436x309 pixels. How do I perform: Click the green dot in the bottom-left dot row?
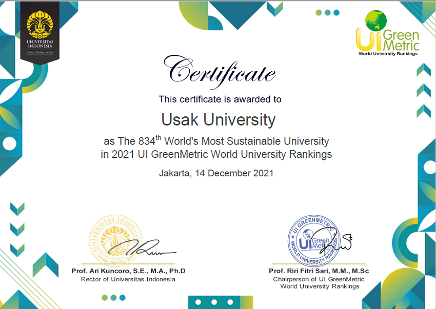tap(105, 297)
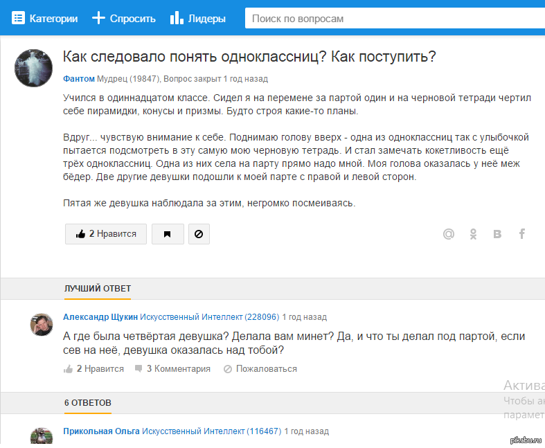
Task: Expand the 3 Комментария on best answer
Action: tap(173, 369)
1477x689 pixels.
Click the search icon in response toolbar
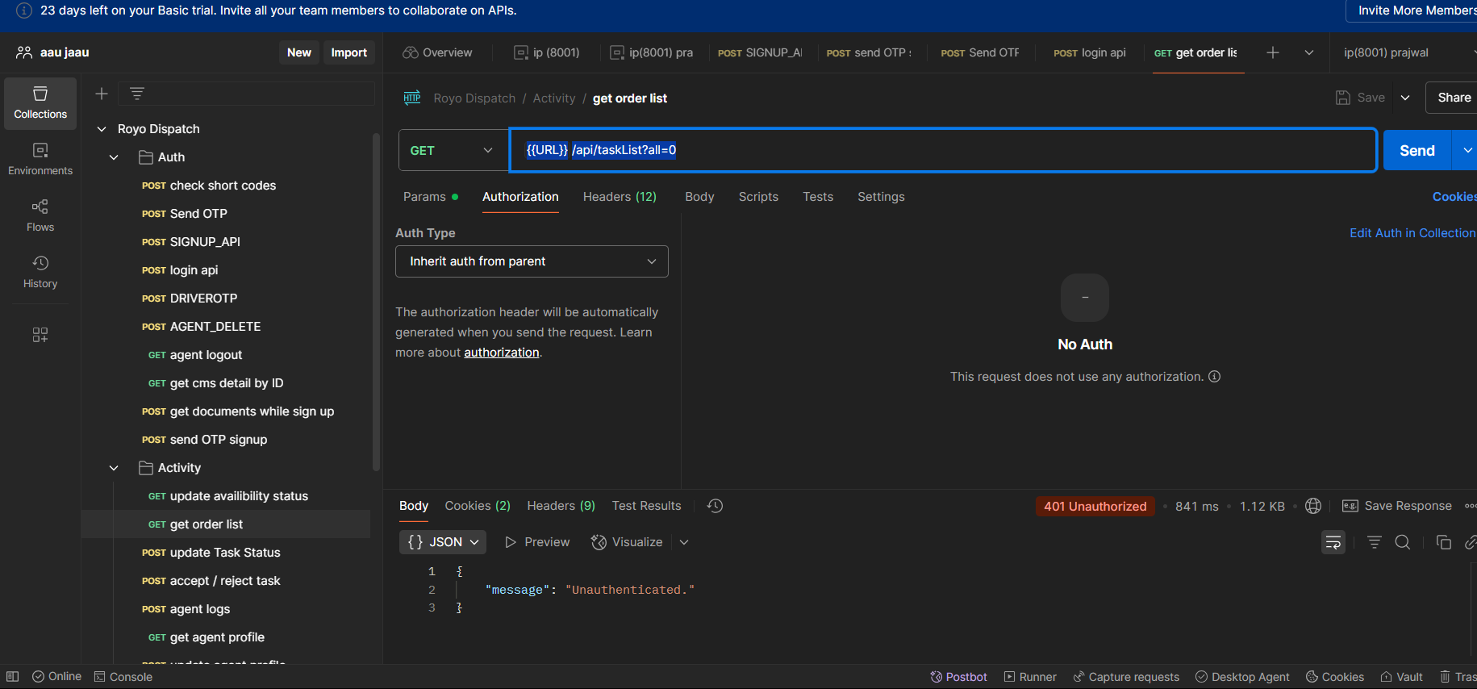(x=1403, y=542)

EXERCISE INSTRUCTIONS: Transcribe every entry word for word, but skip the pictures.

WRITTEN RESPONSE:
436x309 pixels. How do I perform: Click the green dot in the bottom-left dot row?
tap(105, 297)
Task: Expand the 3 Комментария on best answer
Action: tap(173, 369)
1477x689 pixels.
Click the search icon in response toolbar
(x=1403, y=542)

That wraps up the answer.